I live in a "communist" (more properly "socialist") country. Well, in name anyway. (In reality the world's lowest concentration of actual communists is in the Chinese Communist Party.) As such I live in, at least by popular perception, a surveillance state in which every move I make is watched by the agents of the state. This paranoid worldview has some merit, of course. Just to make sure people don't think I've gone native and am acting as an apologist for China's government let me make it abundantly clear: the Chinese government is evil. More evil, even, than the American government or the Canadian government. (The fact that the Dalai Lama is more evil than the Chinese government is a separate issue that I'll address at some other point.) The problem with using the word "evil", however, is that to most people this brings up comic book imagery—evil for the sake of doing evil—and that is patently not true. The evil has a purpose and a direction and, as a result, can actually be dealt with.
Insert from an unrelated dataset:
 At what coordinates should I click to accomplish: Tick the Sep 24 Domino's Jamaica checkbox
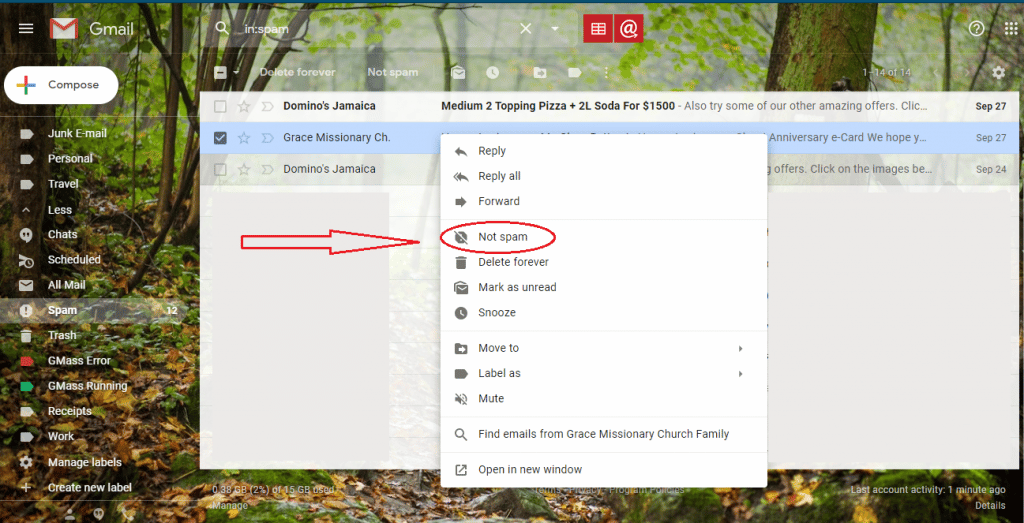220,169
We are not talking psychopaths exhulting in their service to evil here, we're talking normal people without the usual checks and balances that other, slightly less evil, societies place upon them.

So why am I babbling about evil as a precursor to talking about good postal service? Well, it's instructional, you see. Most expatriates living in China have the cartoon version of evil in their heads and are convinced that lurking behind every wall and around every corner is an agent of the 公安 (Public Security Bureau, a.k.a. police) just waiting to do something hopelessly evil for kicks. My first teaching partner in Jiujiang was that way. She would tell me tales in hushed breath of finding a microphone concealed inside a Santa Claus candle that was only exposed because the candle burned down to the point where you could see it. (She told it as a first-person story. Oddly enough, so have about two dozen other people from all around the country which leads me to believe that either these people are all passing along an urban legend as personal fact or that Santa Claus candles are very common surveillance tools spread all over China. I know which I believe.)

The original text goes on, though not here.